However, Rafique, Y. and Mišić, V.B. (2012) also finds the general positive effect on quality to be small, and the effect on productivity to be minimal at best. The findings of Siniaalto, M. and Abrahamsson, P. (2007) go further than this, and suggest that program code produced by Test Driven Development is not only not necessarily clearly better than iterative test-last development, but may actually degrade over time.
One issue from my own experience in industry, is that if not appropriately named, structured, and commented, Unit Tests may be removed by future developers if they fail. They are particularly likely to do this if they are not able to quickly discern the purpose of the test, and if they see no obvious symptoms. This defeats the objective of the original test writing. As such this is a process which requires not just discipline, but that it becomes a habit. The usage of this method in an organisation therefore requires that it becomes thoroughly inculcated in the organisation and its culture.

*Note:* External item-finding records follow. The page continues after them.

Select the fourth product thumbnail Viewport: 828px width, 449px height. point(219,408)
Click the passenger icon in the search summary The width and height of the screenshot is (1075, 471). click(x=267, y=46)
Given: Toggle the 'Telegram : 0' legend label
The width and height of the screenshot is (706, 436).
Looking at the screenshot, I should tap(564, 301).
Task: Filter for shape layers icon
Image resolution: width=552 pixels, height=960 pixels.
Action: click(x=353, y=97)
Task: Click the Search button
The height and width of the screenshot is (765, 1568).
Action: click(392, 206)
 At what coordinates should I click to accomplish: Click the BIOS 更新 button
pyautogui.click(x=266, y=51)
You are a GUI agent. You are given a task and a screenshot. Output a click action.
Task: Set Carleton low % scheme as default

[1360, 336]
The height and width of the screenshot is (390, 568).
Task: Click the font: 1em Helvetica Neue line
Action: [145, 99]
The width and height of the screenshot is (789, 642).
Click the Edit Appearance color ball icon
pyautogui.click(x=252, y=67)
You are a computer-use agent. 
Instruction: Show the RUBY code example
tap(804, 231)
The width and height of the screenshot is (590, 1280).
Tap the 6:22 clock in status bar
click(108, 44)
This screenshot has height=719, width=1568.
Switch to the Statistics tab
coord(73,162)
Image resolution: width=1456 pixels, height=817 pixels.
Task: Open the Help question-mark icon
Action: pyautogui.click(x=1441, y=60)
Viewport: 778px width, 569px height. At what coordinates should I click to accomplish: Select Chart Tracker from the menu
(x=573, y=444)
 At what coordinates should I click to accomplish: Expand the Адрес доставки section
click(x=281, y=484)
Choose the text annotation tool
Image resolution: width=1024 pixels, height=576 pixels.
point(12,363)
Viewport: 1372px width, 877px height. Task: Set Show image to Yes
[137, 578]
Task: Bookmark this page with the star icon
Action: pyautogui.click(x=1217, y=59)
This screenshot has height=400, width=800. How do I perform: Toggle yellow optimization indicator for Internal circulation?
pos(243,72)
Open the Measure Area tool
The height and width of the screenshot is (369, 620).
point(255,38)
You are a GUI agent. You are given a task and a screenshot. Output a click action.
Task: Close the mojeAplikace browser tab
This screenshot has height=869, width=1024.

Another possible issue with with Test-Driven Development, based on my experience with Unit Tests in industry, is that for a code base which contains many impure elements, a large amount of time is spent mocking the behaviour of impure elements, such as Data Access Objects, so that test data can be generated for the pure functions to be tested. With certain types of application, such as a CRUD Web Service, this is going to be a larger issue than with others, such as implementations of sorting and searching algorithms.
Despite these issues, Test-Driven Development has been shown to reduce defects: Williams, L., Maximilien, E.M. and Vouk, M. (2003) found 40% fewer defects in a TDD-produced product than in a previous product used as a baseline. This is supported by the findings in, Maximilien, E.M. and Williams, L. (2003), which details how IBM reduced their defect rate by 50% by using Test Driven Development as opposed to an ad-hoc unit testing approach. However, whilst George, B. and Williams, L. (2004) also found TDD produced code that was of a higher quality (it passed 18% more functional black-box test cases), it is admitted that the code also took 16% longer to write. George, B. and Williams, L. (2004) also suggests that "waterfall-like approaches do not encourage adequate testing", testing not being core to the process, but rather being an afterthought. From this George, B. and Williams, L. (2004) suggests that increased usage of Test Driven Development would increase usage of Unit Testing generally.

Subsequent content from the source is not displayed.